Dinosaur Food Webs
The national curriculum of England science programme outlines the fundamental topics to be taught to various age groups to provide a broad foundation for future scientific study. Key elements include providing a basis for making sense of our planet (understanding our world) and developing the rational required to examine problems, look for evidence and to test via experimentation (scientific working). In Key Stage 1, children are expected to be able to distinguish between carnivores, herbivores and omnivores. In addition, they will be expected to identify that most living things live in habitats to which they are suited and describe how different habitats provide for the basic needs of different kinds of animals and plants, and how they depend on each other. A term topic on dinosaurs helps to reinforce and support this learning. At Everything Dinosaur, we have been asked to provide simple food webs to help get some of these fundamental points about ecosystems across. After all, for most children, learning about what Tyrannosaurus rex ate can enthuse even the most reluctant biologist.

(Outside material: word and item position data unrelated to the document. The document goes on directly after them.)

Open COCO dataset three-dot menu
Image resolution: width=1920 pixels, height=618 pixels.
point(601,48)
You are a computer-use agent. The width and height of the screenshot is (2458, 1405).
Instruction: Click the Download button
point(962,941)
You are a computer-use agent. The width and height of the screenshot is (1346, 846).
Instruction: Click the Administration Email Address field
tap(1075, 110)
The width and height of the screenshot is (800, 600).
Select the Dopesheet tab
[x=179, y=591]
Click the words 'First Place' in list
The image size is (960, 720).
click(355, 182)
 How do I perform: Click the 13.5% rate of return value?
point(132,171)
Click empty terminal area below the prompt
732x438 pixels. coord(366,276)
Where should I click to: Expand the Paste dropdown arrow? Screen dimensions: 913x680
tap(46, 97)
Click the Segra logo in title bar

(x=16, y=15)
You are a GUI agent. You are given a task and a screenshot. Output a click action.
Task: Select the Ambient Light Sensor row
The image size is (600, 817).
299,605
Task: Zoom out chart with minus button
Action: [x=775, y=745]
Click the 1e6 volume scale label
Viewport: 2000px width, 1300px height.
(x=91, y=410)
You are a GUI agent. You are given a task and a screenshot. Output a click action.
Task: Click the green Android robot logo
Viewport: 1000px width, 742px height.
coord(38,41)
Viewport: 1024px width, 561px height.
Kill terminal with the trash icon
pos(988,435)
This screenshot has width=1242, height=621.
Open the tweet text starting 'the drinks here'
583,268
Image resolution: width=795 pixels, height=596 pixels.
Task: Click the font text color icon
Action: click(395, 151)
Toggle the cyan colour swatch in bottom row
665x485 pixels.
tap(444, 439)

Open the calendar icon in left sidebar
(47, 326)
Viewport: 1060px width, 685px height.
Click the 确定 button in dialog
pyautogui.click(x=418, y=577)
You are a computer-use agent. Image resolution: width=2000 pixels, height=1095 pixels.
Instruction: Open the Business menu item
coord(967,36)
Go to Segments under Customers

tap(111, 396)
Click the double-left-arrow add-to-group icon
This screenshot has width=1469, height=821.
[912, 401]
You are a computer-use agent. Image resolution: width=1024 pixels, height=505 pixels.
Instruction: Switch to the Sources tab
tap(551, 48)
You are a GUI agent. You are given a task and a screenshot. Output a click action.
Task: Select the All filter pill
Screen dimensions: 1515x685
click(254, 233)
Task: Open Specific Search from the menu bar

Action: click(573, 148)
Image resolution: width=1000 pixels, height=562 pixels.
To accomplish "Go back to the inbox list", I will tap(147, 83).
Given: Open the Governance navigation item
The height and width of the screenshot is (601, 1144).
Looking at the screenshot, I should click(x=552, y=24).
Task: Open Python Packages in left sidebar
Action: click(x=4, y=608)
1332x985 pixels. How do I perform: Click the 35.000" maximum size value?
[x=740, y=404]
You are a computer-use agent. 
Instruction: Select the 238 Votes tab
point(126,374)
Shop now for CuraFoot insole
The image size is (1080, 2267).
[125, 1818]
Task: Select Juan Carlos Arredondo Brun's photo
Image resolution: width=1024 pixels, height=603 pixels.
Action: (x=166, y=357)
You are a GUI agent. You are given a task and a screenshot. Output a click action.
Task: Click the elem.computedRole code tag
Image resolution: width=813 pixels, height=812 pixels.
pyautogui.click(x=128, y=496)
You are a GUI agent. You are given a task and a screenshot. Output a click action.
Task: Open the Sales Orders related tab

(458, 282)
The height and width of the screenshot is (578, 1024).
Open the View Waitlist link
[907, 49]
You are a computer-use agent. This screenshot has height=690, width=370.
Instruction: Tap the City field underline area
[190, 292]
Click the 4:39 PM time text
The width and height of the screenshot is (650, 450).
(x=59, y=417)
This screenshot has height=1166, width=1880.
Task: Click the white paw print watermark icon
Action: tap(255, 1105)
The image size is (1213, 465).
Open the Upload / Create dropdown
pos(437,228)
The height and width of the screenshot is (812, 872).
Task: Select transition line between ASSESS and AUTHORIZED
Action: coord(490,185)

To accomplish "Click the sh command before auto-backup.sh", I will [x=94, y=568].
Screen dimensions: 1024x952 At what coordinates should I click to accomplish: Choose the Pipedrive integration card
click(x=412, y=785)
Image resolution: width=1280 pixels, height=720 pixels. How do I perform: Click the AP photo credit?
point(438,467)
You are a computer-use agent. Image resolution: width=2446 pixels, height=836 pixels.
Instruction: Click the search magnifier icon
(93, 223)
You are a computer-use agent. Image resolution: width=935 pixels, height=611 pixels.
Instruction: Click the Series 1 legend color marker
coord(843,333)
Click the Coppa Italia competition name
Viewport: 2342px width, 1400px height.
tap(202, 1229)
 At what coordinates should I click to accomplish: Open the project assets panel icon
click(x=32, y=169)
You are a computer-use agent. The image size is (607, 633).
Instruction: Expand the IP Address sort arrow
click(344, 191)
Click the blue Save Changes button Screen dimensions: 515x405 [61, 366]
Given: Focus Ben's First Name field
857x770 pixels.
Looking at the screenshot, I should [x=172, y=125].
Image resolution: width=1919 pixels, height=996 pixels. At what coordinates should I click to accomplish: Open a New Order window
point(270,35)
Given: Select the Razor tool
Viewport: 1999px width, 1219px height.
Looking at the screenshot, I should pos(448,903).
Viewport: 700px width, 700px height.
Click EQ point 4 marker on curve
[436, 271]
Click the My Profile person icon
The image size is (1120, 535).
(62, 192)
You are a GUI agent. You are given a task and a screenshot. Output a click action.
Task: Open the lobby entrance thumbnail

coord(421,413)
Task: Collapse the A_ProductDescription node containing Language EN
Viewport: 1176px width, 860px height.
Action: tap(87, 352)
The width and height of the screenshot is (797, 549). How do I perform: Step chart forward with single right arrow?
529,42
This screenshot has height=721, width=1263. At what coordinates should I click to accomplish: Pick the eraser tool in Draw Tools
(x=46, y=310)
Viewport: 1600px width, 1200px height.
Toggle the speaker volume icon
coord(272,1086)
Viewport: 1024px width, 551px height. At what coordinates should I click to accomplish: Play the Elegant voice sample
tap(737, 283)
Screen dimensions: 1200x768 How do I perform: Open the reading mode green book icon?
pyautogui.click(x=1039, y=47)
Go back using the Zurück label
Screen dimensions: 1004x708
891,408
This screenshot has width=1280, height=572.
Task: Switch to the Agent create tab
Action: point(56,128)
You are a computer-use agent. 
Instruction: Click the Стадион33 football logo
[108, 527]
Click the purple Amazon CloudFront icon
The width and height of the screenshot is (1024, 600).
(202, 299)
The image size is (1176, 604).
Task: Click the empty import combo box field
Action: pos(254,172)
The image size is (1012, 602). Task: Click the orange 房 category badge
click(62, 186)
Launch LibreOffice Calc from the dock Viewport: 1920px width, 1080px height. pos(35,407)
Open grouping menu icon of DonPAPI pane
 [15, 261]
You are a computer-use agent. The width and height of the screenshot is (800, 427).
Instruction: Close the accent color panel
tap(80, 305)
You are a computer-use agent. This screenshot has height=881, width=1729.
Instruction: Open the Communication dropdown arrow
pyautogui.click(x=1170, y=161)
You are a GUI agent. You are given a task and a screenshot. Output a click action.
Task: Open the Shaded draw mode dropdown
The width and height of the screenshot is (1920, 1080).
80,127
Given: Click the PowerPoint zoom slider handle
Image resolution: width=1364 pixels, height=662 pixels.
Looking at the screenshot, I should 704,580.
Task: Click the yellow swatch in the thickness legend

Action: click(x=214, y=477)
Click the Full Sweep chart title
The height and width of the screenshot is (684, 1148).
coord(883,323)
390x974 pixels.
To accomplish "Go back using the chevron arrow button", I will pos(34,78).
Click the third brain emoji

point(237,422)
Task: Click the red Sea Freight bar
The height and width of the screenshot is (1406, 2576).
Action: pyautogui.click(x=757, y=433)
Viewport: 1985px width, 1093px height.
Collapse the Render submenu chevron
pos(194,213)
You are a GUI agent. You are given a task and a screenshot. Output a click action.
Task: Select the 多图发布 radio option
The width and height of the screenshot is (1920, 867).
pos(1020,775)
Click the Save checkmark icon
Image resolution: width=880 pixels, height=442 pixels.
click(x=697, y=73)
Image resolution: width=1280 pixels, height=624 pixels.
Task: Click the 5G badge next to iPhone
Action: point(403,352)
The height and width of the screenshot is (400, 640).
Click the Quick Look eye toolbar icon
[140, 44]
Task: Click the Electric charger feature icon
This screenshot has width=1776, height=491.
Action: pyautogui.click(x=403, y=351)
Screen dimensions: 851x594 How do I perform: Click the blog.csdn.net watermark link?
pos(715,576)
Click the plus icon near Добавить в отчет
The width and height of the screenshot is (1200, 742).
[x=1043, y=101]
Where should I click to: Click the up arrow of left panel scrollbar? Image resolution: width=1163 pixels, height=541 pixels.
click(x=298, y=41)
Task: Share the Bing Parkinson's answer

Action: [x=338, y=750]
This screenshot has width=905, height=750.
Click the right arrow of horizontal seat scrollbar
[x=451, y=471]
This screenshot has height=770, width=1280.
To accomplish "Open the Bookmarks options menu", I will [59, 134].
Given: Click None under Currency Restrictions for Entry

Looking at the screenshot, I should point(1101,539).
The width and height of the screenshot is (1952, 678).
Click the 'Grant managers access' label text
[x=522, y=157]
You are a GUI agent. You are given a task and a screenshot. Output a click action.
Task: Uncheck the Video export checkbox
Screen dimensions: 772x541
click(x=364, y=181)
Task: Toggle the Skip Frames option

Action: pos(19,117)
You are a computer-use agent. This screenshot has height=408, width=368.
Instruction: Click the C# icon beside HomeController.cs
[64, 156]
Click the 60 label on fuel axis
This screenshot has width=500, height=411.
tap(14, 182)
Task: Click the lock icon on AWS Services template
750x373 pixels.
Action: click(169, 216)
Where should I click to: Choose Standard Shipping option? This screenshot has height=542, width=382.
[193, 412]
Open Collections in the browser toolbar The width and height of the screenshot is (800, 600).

A Simplified Dinosaur Themed Food Web
Picture Credit: Everything Dinosaur
Basic Food Chain Principles
Children in Year 2 for example, will be required to explain how animals obtain their food from plants and other animals, using the idea of a simple food web. They will be expected to identify and name different sources of food. Food chains show the feeding relationships between animals, plants and other organisms. Whether it is examining the biota of the Upper Cretaceous Hell Creek Formation of Montana, the Savannah of Africa or the school pond, the principles regarding food webs still apply. Food chains tend to be roughly triangular in shape with the greater amount of biomass to be found at the lower levels. The amount of material and energy decreases from one level to the next. Food production is much more efficient if the food chain is short.
Energy is transferred along food chains from one level to the next. Not all of the energy available to organisms at one level can be absorbed by organisms at the next level up. Arrows tend to show the direction of energy flows in a food chain. At the base of most food chains is the sun, as it is sunlight that plays a role in photosynthesis, allowing plants to grow.